## TASK BRIEF
Leave the pictures out, and print everything else in the records exactly.

## DATASET
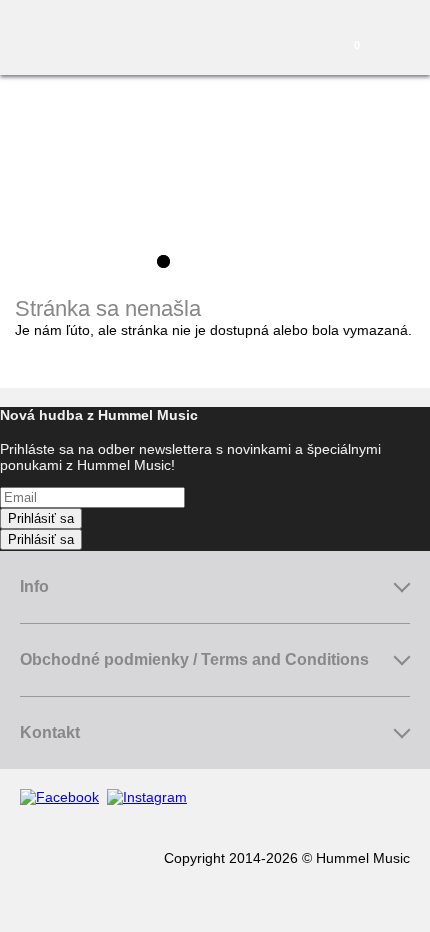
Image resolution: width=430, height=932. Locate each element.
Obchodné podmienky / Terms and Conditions (194, 659)
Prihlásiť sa (41, 518)
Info (34, 586)
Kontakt (50, 732)
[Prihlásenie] (291, 40)
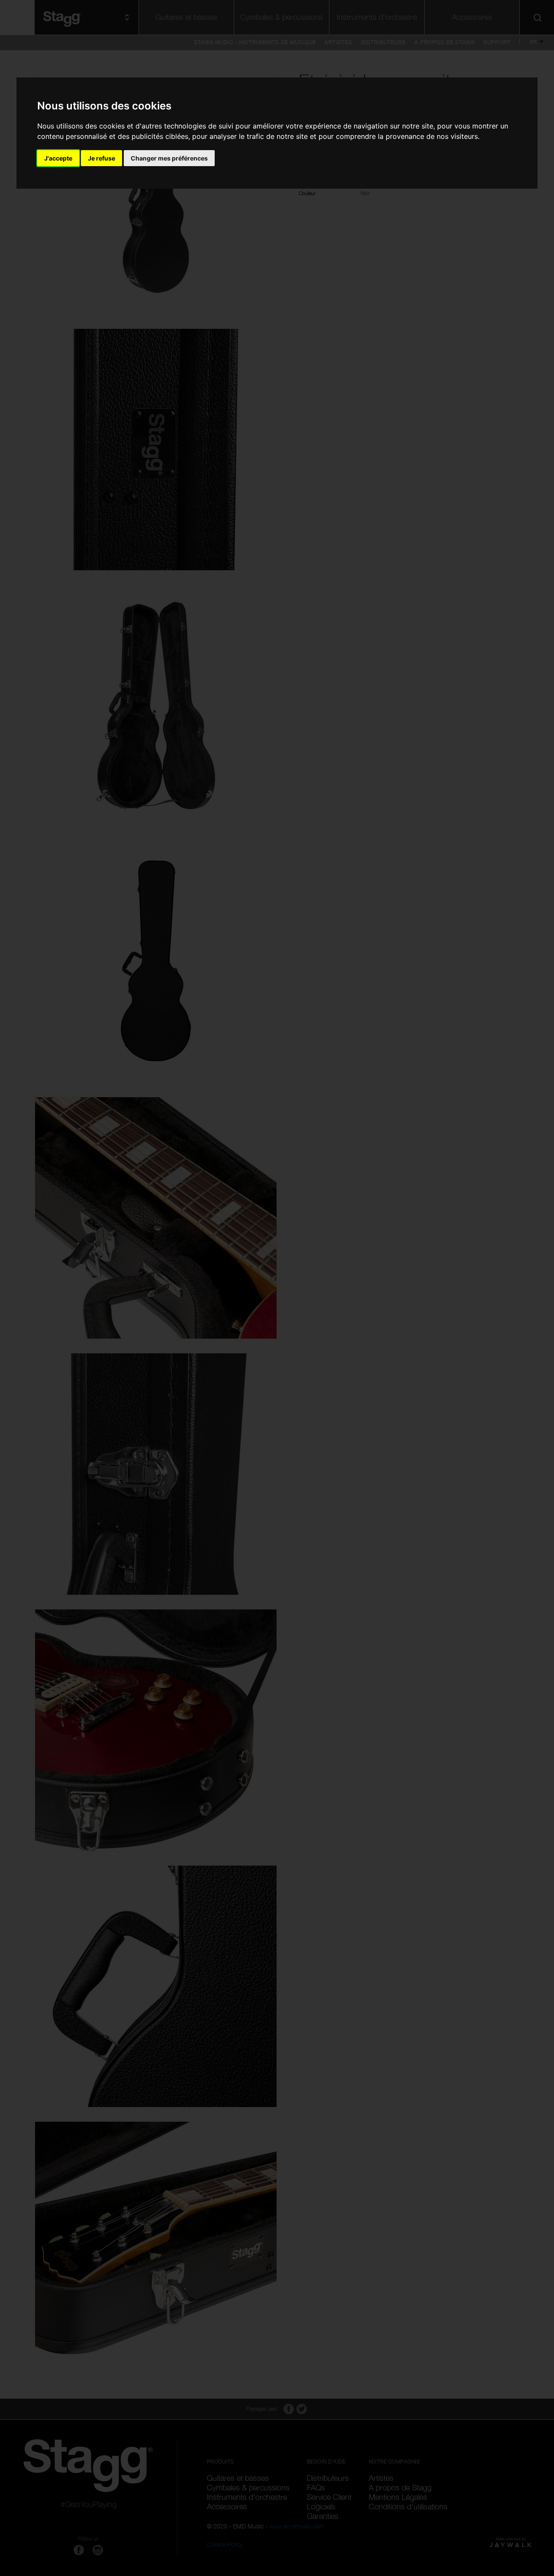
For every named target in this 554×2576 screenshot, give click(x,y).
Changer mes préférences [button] (169, 158)
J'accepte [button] (58, 158)
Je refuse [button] (101, 158)
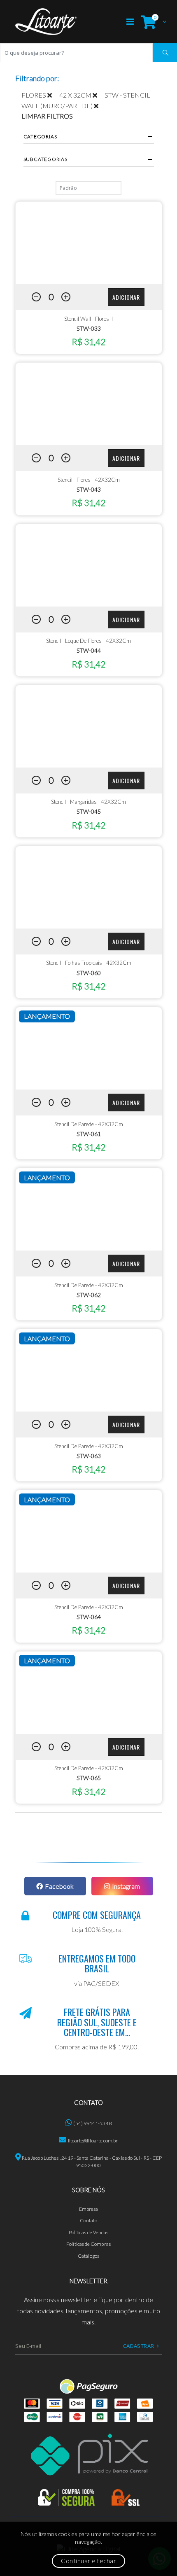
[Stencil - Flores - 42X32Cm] (89, 404)
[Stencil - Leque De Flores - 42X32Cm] (89, 565)
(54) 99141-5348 (92, 2123)
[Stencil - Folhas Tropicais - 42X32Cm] (89, 887)
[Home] (46, 21)
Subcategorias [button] (45, 159)
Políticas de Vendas (89, 2232)
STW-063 (89, 1455)
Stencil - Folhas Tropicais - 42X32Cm (88, 962)
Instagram (126, 1886)
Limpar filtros (47, 116)
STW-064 (89, 1616)
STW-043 (89, 489)
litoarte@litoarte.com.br (93, 2140)
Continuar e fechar (88, 2560)
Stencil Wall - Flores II (88, 318)
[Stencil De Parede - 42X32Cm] (89, 1048)
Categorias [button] (40, 136)
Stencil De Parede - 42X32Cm (88, 1124)
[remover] (53, 95)
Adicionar (126, 297)
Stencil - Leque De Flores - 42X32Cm (88, 640)
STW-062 (89, 1294)
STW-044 (89, 650)
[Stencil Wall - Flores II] (89, 243)
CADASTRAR (138, 2346)
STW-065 (89, 1777)
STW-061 (89, 1133)
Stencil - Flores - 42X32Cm (89, 479)
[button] (151, 21)
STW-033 (89, 328)
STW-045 (89, 811)
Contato (89, 2220)
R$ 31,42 (88, 341)
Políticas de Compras (88, 2244)
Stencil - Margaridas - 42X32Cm (88, 801)
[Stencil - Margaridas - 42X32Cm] (89, 726)
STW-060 (89, 972)
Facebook (59, 1886)
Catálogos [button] (88, 2256)
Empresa (88, 2209)
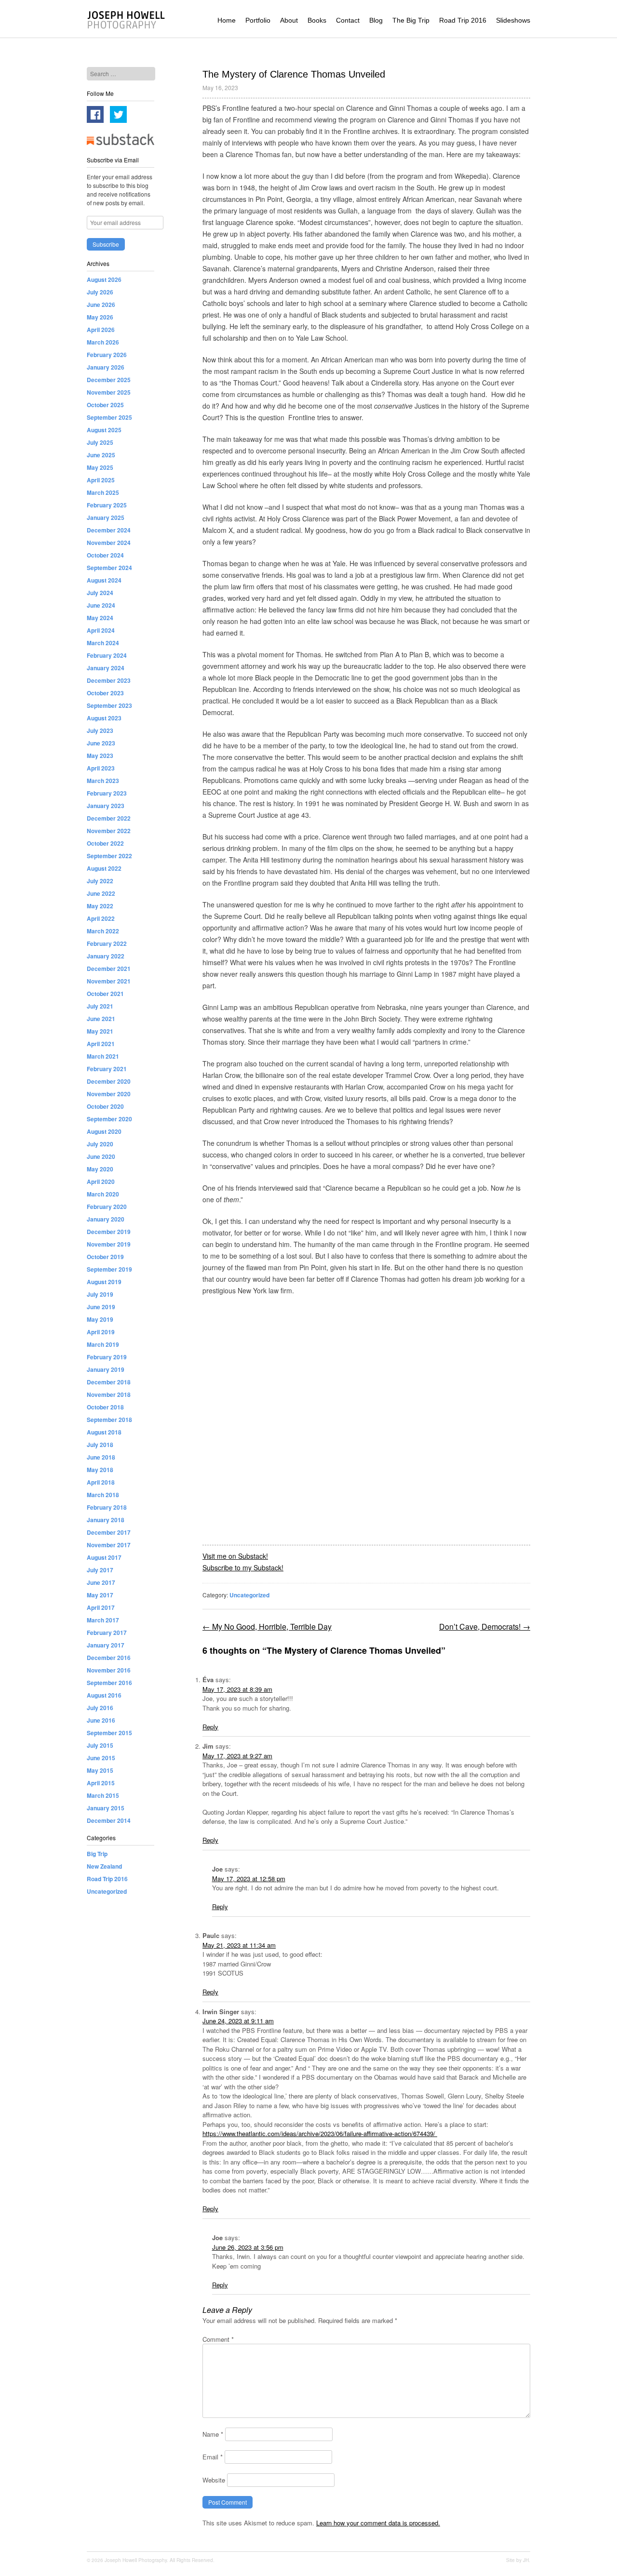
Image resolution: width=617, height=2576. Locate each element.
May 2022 (100, 906)
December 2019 (109, 1231)
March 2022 (103, 931)
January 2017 (105, 1645)
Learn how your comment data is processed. (378, 2522)
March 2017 (103, 1620)
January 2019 (105, 1369)
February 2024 (107, 655)
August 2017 (104, 1557)
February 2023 (107, 793)
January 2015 (105, 1808)
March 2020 (103, 1194)
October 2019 (105, 1256)
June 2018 (101, 1457)
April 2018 (101, 1482)
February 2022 (107, 943)
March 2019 (103, 1344)
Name (212, 2434)
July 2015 (100, 1745)
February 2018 (107, 1507)
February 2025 (107, 505)
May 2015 (100, 1770)
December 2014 (109, 1820)
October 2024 (105, 555)
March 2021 (103, 1056)
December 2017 (109, 1532)
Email (212, 2456)
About (289, 20)
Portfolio (257, 20)
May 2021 (100, 1031)
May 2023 (100, 755)
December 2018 (109, 1382)
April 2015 (101, 1783)
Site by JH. (518, 2560)
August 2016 (104, 1695)
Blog (376, 20)
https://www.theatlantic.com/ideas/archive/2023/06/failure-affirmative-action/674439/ (319, 2133)
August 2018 (104, 1432)
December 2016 (109, 1657)
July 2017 (100, 1570)
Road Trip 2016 (462, 20)
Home (226, 20)
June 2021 (101, 1018)
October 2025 (105, 404)
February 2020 (107, 1206)
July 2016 (100, 1707)
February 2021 (107, 1068)
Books (317, 20)
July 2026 (100, 292)
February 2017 (107, 1632)
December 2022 (109, 818)
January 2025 (105, 517)
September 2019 (109, 1269)
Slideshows (513, 20)
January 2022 (105, 956)
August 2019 (104, 1281)
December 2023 (109, 680)
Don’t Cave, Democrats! (484, 1626)
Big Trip (97, 1853)
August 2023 (104, 718)
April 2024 (101, 630)
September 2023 (109, 705)
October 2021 (105, 993)
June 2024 (101, 605)
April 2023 (101, 768)
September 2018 (109, 1419)
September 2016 (109, 1682)
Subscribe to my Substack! (242, 1567)
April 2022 (101, 918)
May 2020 (100, 1169)
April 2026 (101, 329)
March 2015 (103, 1795)
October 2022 (105, 843)
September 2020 (109, 1119)
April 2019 (101, 1332)
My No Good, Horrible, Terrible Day (267, 1626)
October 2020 (105, 1106)
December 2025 (109, 379)
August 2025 (104, 429)
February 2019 (107, 1357)
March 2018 (103, 1494)
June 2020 (101, 1156)
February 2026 (107, 354)
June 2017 (101, 1582)
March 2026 (103, 342)
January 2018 (105, 1519)
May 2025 (100, 467)
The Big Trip (410, 20)
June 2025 (101, 455)
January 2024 (105, 668)
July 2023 (100, 730)
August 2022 (104, 868)
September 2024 (109, 567)
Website (213, 2479)
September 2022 (109, 855)
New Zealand (104, 1866)
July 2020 (100, 1144)
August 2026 (104, 279)
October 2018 (105, 1407)
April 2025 (101, 480)
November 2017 (109, 1544)
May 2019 (100, 1319)
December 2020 (109, 1081)
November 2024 (109, 542)
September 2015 (109, 1732)
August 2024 (104, 580)
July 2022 (100, 880)
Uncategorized (249, 1595)
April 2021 (101, 1043)
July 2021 (100, 1006)
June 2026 (101, 304)
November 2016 (109, 1670)
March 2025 (103, 492)
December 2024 (109, 530)
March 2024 (103, 642)
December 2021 (109, 968)
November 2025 (109, 392)
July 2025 (100, 442)
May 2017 (100, 1595)
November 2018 (109, 1394)
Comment (218, 2339)
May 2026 (100, 317)
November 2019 (109, 1244)
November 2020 (109, 1093)
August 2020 (104, 1131)
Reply (210, 1726)
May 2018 (100, 1469)
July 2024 (100, 592)
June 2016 (101, 1720)
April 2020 (101, 1181)
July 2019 (100, 1294)
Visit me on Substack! (235, 1556)
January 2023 (105, 805)
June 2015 (101, 1757)
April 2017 (101, 1607)
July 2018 (100, 1444)
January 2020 (105, 1219)
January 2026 (105, 367)
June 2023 (101, 743)
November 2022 (109, 830)
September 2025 (109, 417)
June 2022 (101, 893)
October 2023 (105, 693)
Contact (348, 20)
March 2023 (103, 780)
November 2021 (109, 981)
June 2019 (101, 1306)
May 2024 (100, 617)
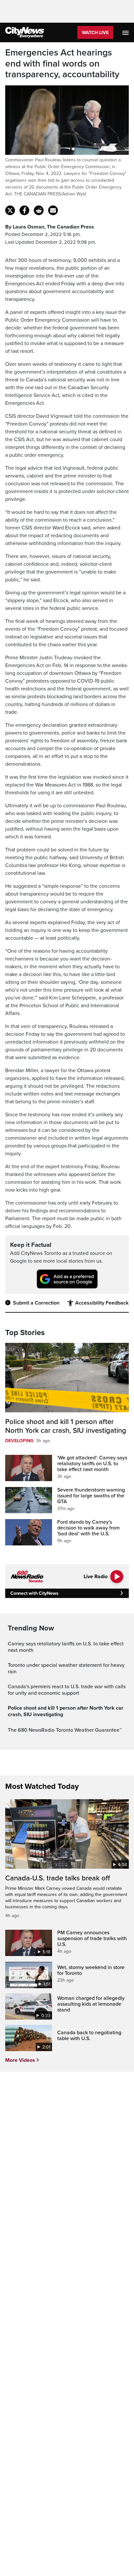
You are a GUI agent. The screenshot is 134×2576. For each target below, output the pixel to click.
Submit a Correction (36, 1303)
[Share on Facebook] (24, 210)
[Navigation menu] (126, 32)
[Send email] (53, 210)
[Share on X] (10, 210)
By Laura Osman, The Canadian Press (49, 227)
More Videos (20, 2060)
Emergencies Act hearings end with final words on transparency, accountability (62, 63)
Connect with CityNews (34, 1593)
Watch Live (95, 32)
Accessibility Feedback (101, 1303)
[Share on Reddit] (39, 210)
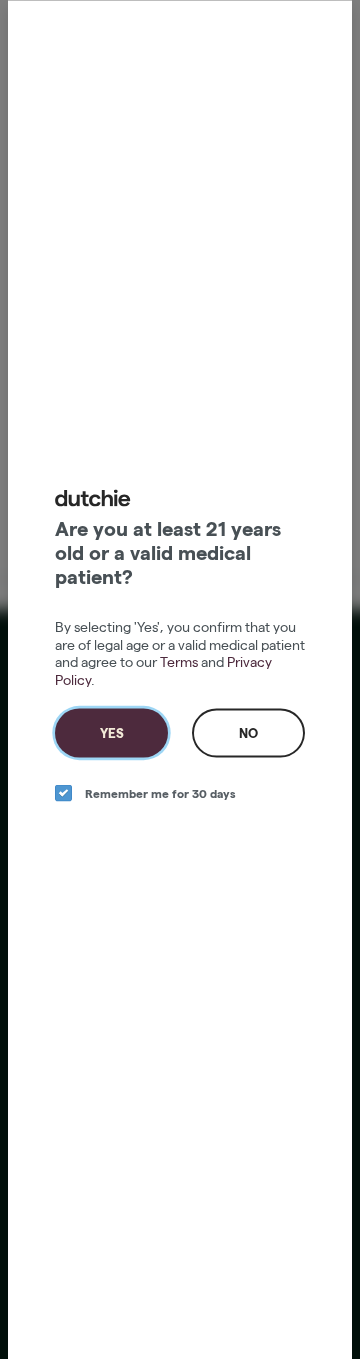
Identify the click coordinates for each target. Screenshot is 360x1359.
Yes (112, 733)
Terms (179, 662)
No (248, 733)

## ANSWER TO THIS TASK
Image resolution: width=430, height=932. Locate each element.
Obchodné podmienky / Terms and Conditions (194, 659)
Prihlásiť sa (41, 518)
Info (34, 586)
Kontakt (50, 732)
[Prihlásenie] (291, 40)
For every named target in this 554×2576 screenshot, give click(x,y).
Changer mes préférences [button] (169, 158)
J'accepte [button] (58, 158)
Je refuse [button] (101, 158)
[Stencil - Flores - 42X32Cm] (89, 404)
[Stencil - Leque De Flores - 42X32Cm] (89, 565)
(54) 99141-5348 (92, 2123)
[Stencil - Folhas Tropicais - 42X32Cm] (89, 887)
[Home] (46, 21)
Subcategorias [button] (45, 159)
Políticas de Vendas (89, 2232)
STW-063 (89, 1455)
Stencil - Folhas Tropicais - 42X32Cm (88, 962)
Instagram (126, 1886)
Limpar filtros (47, 116)
STW-064 (89, 1616)
STW-043 (89, 489)
litoarte@litoarte.com.br (93, 2140)
Continuar e fechar (88, 2560)
Stencil Wall - Flores II (88, 318)
[Stencil De Parede - 42X32Cm] (89, 1048)
Categorias [button] (40, 136)
Stencil De Parede - 42X32Cm (88, 1124)
[remover] (53, 95)
Adicionar (126, 297)
Stencil - Leque De Flores - 42X32Cm (88, 640)
STW-062 (89, 1294)
STW-044 (89, 650)
[Stencil Wall - Flores II] (89, 243)
CADASTRAR (138, 2346)
STW-065 (89, 1777)
STW-061 (89, 1133)
Stencil - Flores - 42X32Cm (89, 479)
[button] (151, 21)
STW-033 (89, 328)
STW-045 (89, 811)
Contato (89, 2220)
R$ 31,42 (88, 341)
Políticas de Compras (88, 2244)
Stencil - Margaridas - 42X32Cm (88, 801)
[Stencil - Margaridas - 42X32Cm] (89, 726)
STW-060 (89, 972)
Facebook (59, 1886)
Catálogos [button] (88, 2256)
Empresa (88, 2209)
Image resolution: width=617, height=2576. Locate each element.
May 2022 (100, 906)
December 2019 (109, 1231)
March 2022 (103, 931)
January 2017 (105, 1645)
Learn how your comment data is processed. (378, 2522)
March 2017 (103, 1620)
January 2019 (105, 1369)
February 2024 (107, 655)
August 2017 (104, 1557)
February 2023 (107, 793)
January 2015 (105, 1808)
March 2020 (103, 1194)
October 2019 (105, 1256)
June 2018 (101, 1457)
April 2018 (101, 1482)
February 2022 (107, 943)
March 2019 (103, 1344)
Name (212, 2434)
July 2015 (100, 1745)
February 2018 (107, 1507)
February 2025 (107, 505)
May 2015 (100, 1770)
December 2014 (109, 1820)
October 2024 (105, 555)
March 2021 (103, 1056)
December 2017 (109, 1532)
Email (212, 2456)
About (289, 20)
Portfolio (257, 20)
May 2021 (100, 1031)
May 2023 (100, 755)
December 2018 (109, 1382)
April 2015 (101, 1783)
Site by JH. (518, 2560)
August 2016 (104, 1695)
Blog (376, 20)
https://www.theatlantic.com/ideas/archive/2023/06/failure-affirmative-action/674439/ (319, 2133)
August 2018 (104, 1432)
December 2016 (109, 1657)
July 2017 (100, 1570)
Road Trip 2016 (462, 20)
Home (226, 20)
June 2021 (101, 1018)
October 2025 (105, 404)
February 2020 (107, 1206)
July 2016 (100, 1707)
February 2021 (107, 1068)
Books (317, 20)
July 2026 (100, 292)
February 2017 (107, 1632)
December 2022 (109, 818)
January 2025 (105, 517)
September 2019 (109, 1269)
Slideshows (513, 20)
January 2022 (105, 956)
August 2019 (104, 1281)
December 2023 (109, 680)
Don’t Cave, Democrats! (484, 1626)
Big Trip (97, 1853)
August 2023 (104, 718)
April 2024 (101, 630)
September 2023 (109, 705)
October 2021 (105, 993)
June 2024 (101, 605)
April 2023 (101, 768)
September 2018 (109, 1419)
September 2016 (109, 1682)
Subscribe to my Substack! (242, 1567)
April 2022 (101, 918)
May 2020 (100, 1169)
April 2026 (101, 329)
March 2015 (103, 1795)
October 2022 (105, 843)
September 2020 (109, 1119)
April 2019 (101, 1332)
My No Good, Horrible, Terrible Day (267, 1626)
October 2020 (105, 1106)
December 2025 (109, 379)
August 2025 (104, 429)
February 2019 (107, 1357)
March 2018 (103, 1494)
June 2020 (101, 1156)
February 2026 (107, 354)
June 2017 (101, 1582)
March 2026 (103, 342)
January 2018 (105, 1519)
May 2025 (100, 467)
The Big Trip (410, 20)
June 2025 (101, 455)
January 2024 (105, 668)
July 2023 (100, 730)
August 2022 (104, 868)
September 2024 (109, 567)
Website (213, 2479)
September 2022 (109, 855)
New Zealand (104, 1866)
July 2020 (100, 1144)
August 2026 (104, 279)
October 2018 (105, 1407)
April 2025 (101, 480)
November 2017 (109, 1544)
May 2019 (100, 1319)
December 2020 (109, 1081)
November 2024 (109, 542)
September 2015 (109, 1732)
August 2024 (104, 580)
July 2022 (100, 880)
Uncategorized (249, 1595)
April 2021 (101, 1043)
July 2021 (100, 1006)
June 2026 (101, 304)
November 2016 (109, 1670)
March 2025 (103, 492)
December 2024 (109, 530)
March 2024 (103, 642)
December 2021 (109, 968)
November 2025 (109, 392)
July 2025 (100, 442)
May 2017 (100, 1595)
November 2018 (109, 1394)
Comment (218, 2339)
May 2026 (100, 317)
November 2019 (109, 1244)
November 2020 (109, 1093)
August 2020 (104, 1131)
Reply (210, 1726)
May 2018 (100, 1469)
July 2024 (100, 592)
June 2016 (101, 1720)
April 2020 (101, 1181)
July 2019 (100, 1294)
Visit me on Substack! (235, 1556)
January 2023 (105, 805)
June 2015 (101, 1757)
April 2017 (101, 1607)
July 2018 (100, 1444)
January 2020 (105, 1219)
January 2026 (105, 367)
June 2023 (101, 743)
November 2022 (109, 830)
September 2025 (109, 417)
June 2022 (101, 893)
October 2023 (105, 693)
Contact (348, 20)
March 2023 (103, 780)
November 2021 (109, 981)
June 2019 (101, 1306)
May 2024 (100, 617)
You are a GUI agent. The screenshot is 134×2576. For each target below, output the pixel to click.
Submit a Correction (36, 1303)
[Share on Facebook] (24, 210)
[Navigation menu] (126, 32)
[Send email] (53, 210)
[Share on X] (10, 210)
By Laura Osman, The Canadian Press (49, 227)
More Videos (20, 2060)
Emergencies Act hearings end with final words on transparency, accountability (62, 63)
Connect with CityNews (34, 1593)
Watch Live (95, 32)
Accessibility Feedback (101, 1303)
[Share on Reddit] (39, 210)
Identify the click coordinates for each target. Screenshot is 360x1359.
Yes (112, 733)
Terms (179, 662)
No (248, 733)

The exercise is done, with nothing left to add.